Mister Lonely is a 2007 comedy film directed by Harmony Korine and co-written with his brother Avi Korine. It features an ensemble cast of international actors, including Diego Luna, Samantha Morton, Denis Lavant, Werner Herzog, James Fox, Anita Pallenberg and Leos Carax. The film follows a Michael Jackson look-alike joining a commune filled with other impersonators as they build a stage to attract people to see them perform. Mister Lonely garnered mixed reviews from critics and was a box-office bomb, grossing $393,813 against an $8.2 million budget.

Plot
A young man living in Paris scratches out a living as a Michael Jackson look-alike, dancing on the streets, public parks, tourist spots and trade shows. During a show in a home for the elderly, he meets a Marilyn Monroe impersonator. Haunted by her angelic beauty, he follows her to a commune in the Scottish Highlands, joining her husband Charlie Chaplin, and her daughter Shirley Temple. Here, the Pope, Elizabeth II, Madonna, James Dean, and other impersonators build a stage in the hope that the world will visit and watch them perform.

A subplot concerns a convent in what seems to be a developing country. One of the nuns survives a fall from an airplane during a mission to deliver food to villages, and discovers that if you are true of heart, God will protect you. All the nuns then begin jumping from planes to show that they are true of heart and protected by God.

Cast
 Diego Luna as Michael Jackson
 Samantha Morton as Marilyn Monroe
 Denis Lavant as Charlie Chaplin
 Werner Herzog as Father Umbrillo
 James Fox as The Pope
 Anita Pallenberg as The Queen
 Melita Morgan as Madonna
 Jason Pennycooke as Sammy Davis, Jr.
Esmé Creed-Miles as Shirley Temple
 Leos Carax as Renard
 Britta Gartner as Nun
 Alisa Grace Greaves as Autograph girl
 Quentin Grosset as Le Petit Garçon
 Rachel Korine as Little Red Riding Hood
 Joseph Morgan as James Dean
 Richard Strange as Abraham Lincoln
 Daniel Rovai, Mal Whiteley, and Nigel Cooper as The Three Stooges: Moe Howard, Larry Fine, and Curly Howard
 Michael-Joel Stuart as Buckwheat
 David Blaine as Priest 2
 Angel Morgan as Various roles

Development
Korine conceived of a film about impersonators as a way to explore what he called "the obsessive nature" of the impersonator personality. Rather than mocking or belittling impersonation, Korine claims to have felt a "fondness and empathy" for impersonators since childhood.

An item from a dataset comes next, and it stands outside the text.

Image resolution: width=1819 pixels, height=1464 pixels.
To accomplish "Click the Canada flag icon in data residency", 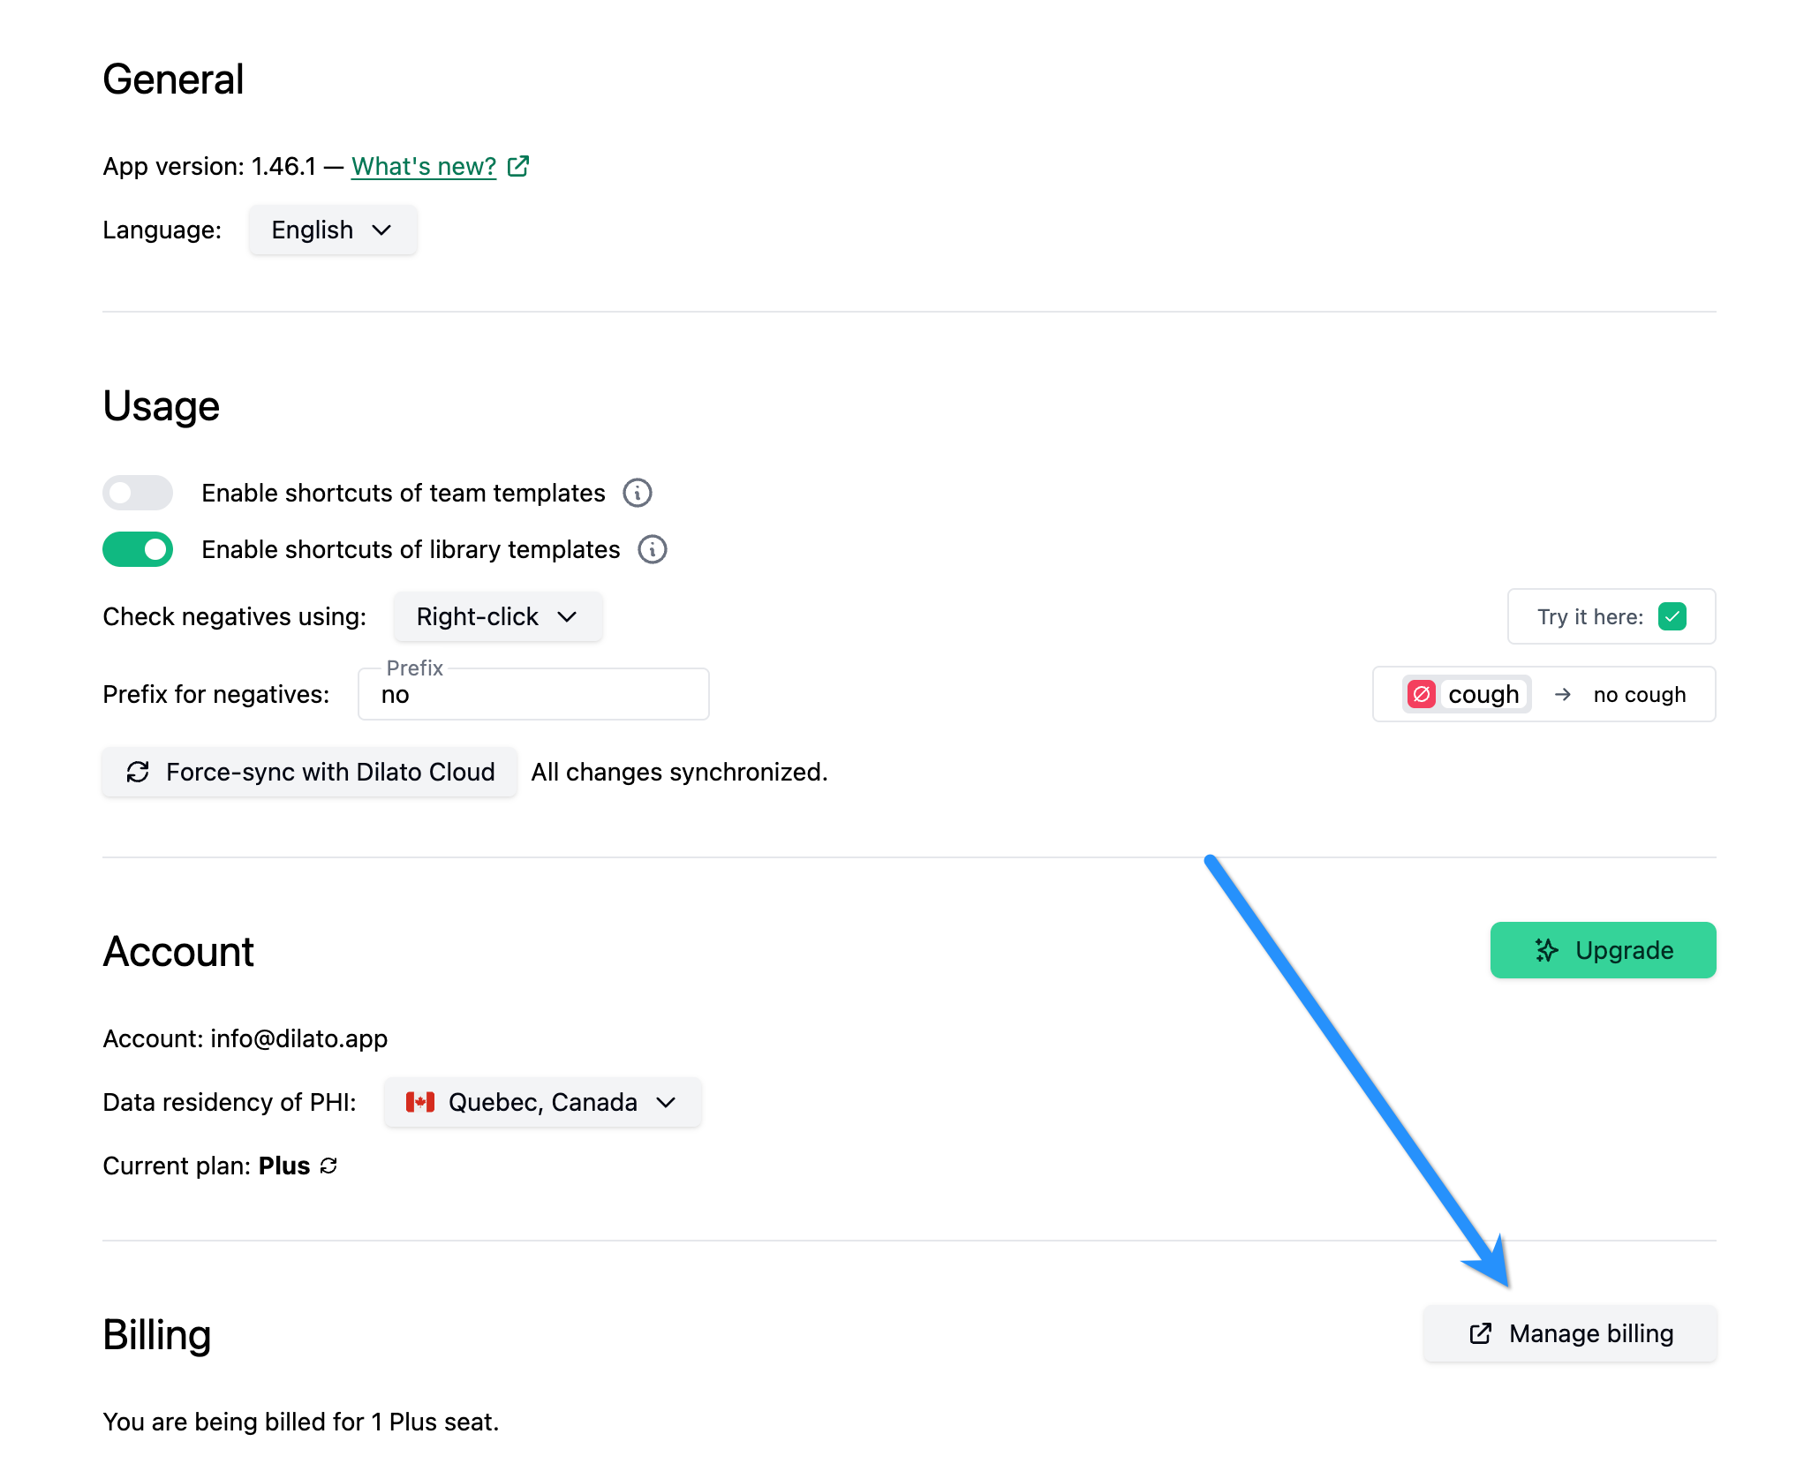I will (422, 1102).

Korine came up with the idea for the film after the release of Julien Donkey-Boy, but his drug use and general disillusionment (along with fund-raising difficulties) prolonged the process. In a February 2007 interview with Screen International, he said: "I'd been making movies since I was virtually a kid, and it had always come very easily. At a certain point after the last movie, I started to have this general disconnect from things. I was really miserable with where I was. I began to lose sight of things and people started to become more and more distant. I was burnt out, movies were what I always loved in life and I started to not care. I went deeper and deeper into a dark place and to be honest movies were the last thing I was thinking about – I didn't know if I was going to be alive. My dream was to evaporate. I was unhealthy. Whatever happened during that time, and I won't go into the details, maybe it was something I needed to go through." In a 2003 interview with the New York Post, former girlfriend Chloë Sevigny revealed that the formerly straight edge Korine had become addicted to heroin and methadone while they were together, with Korine's substance abuse issues contributing to the end of their relationship.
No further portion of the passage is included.